(Stored records)
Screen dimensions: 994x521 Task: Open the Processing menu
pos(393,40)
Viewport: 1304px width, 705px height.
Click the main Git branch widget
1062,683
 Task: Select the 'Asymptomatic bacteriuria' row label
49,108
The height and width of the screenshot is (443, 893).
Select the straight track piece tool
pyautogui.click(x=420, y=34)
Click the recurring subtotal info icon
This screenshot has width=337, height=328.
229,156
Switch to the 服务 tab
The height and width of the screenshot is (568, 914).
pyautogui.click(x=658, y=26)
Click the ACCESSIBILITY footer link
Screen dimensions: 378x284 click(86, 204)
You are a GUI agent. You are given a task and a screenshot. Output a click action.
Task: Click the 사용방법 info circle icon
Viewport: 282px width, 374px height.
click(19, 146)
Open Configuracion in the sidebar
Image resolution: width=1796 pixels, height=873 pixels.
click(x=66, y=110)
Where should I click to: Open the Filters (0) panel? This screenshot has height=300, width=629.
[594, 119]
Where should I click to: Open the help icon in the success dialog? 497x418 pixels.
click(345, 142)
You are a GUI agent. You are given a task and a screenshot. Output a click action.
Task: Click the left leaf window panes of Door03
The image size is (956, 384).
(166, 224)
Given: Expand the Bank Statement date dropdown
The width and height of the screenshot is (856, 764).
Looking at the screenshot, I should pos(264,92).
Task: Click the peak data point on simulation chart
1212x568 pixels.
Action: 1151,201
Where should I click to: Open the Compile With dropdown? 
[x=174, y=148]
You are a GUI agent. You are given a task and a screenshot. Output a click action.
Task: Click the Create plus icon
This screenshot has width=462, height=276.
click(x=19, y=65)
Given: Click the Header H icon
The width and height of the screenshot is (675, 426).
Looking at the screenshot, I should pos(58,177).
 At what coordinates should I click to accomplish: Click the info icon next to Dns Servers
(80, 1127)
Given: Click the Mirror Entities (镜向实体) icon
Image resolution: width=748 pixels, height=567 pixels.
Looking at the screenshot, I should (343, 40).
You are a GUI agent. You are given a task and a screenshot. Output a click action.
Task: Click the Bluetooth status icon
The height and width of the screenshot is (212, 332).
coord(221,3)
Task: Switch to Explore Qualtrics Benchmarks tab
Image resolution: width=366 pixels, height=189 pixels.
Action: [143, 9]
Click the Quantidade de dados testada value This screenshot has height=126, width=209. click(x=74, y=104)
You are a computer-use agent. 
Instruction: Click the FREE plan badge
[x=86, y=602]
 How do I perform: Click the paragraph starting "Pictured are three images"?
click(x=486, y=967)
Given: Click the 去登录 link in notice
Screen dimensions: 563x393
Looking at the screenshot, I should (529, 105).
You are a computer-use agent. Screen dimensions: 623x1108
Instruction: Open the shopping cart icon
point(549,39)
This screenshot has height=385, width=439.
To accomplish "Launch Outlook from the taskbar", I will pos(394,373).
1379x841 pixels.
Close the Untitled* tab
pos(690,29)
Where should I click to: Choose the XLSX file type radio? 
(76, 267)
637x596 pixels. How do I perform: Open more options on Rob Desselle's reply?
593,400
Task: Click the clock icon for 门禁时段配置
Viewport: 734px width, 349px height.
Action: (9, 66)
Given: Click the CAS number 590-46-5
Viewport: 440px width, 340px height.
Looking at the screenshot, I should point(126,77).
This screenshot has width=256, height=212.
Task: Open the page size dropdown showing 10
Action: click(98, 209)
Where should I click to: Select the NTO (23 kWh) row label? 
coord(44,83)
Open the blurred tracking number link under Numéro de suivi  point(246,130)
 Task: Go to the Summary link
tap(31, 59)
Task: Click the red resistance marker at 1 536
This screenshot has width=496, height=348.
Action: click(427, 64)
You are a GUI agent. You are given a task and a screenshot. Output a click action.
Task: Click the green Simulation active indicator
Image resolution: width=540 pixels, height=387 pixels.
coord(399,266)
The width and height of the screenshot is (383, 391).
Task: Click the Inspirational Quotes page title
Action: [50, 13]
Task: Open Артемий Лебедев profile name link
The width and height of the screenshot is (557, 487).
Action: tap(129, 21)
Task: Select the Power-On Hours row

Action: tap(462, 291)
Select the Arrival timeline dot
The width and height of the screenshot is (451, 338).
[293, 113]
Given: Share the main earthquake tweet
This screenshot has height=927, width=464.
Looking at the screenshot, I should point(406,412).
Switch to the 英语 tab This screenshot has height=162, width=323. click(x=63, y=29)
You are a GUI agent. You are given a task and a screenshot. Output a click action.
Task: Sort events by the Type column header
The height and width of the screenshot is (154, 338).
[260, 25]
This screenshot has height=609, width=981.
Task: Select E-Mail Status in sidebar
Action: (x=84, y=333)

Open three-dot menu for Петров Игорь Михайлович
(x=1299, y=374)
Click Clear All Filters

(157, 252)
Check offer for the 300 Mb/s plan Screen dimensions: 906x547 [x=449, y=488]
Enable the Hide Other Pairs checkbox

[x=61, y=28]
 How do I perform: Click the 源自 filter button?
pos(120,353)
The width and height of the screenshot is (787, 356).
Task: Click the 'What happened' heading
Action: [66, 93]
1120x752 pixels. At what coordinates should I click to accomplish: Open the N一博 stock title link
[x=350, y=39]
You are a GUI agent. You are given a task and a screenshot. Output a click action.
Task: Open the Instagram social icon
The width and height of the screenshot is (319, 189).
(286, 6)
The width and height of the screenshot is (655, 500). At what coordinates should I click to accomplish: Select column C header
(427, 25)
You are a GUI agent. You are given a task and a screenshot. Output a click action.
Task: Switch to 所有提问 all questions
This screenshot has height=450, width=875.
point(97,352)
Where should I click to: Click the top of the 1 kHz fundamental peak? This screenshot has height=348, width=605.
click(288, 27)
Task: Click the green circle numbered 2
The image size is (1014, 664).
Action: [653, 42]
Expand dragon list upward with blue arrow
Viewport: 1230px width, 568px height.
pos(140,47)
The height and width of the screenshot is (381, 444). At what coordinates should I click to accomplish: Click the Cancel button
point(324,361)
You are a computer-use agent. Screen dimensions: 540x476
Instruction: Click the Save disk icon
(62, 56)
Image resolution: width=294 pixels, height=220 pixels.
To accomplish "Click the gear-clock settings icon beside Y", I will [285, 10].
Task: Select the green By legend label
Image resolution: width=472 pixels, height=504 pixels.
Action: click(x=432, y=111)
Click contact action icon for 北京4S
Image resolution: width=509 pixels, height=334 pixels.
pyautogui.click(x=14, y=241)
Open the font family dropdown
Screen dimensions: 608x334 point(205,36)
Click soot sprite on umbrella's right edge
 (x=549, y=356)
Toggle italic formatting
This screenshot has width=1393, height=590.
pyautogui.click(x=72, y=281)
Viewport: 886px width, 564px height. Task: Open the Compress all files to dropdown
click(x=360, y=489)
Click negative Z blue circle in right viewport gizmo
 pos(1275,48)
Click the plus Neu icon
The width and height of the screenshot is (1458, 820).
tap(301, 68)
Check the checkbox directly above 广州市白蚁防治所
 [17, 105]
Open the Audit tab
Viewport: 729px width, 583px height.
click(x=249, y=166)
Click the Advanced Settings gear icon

§ Exercise:
Begin at the line above that has "Screen dimensions: 563x393" and stop after the line that has "Given: Click the CAS number 590-46-5", copying each line exactly and adding nothing else.

§ Solved exercise:
Screen dimensions: 563x393
Looking at the screenshot, I should (529, 105).
You are a computer-use agent. Screen dimensions: 623x1108
Instruction: Open the shopping cart icon
point(549,39)
This screenshot has height=385, width=439.
To accomplish "Launch Outlook from the taskbar", I will pos(394,373).
1379x841 pixels.
Close the Untitled* tab
pos(690,29)
Where should I click to: Choose the XLSX file type radio? 
(76, 267)
637x596 pixels. How do I perform: Open more options on Rob Desselle's reply?
593,400
Task: Click the clock icon for 门禁时段配置
Viewport: 734px width, 349px height.
Action: (9, 66)
Given: Click the CAS number 590-46-5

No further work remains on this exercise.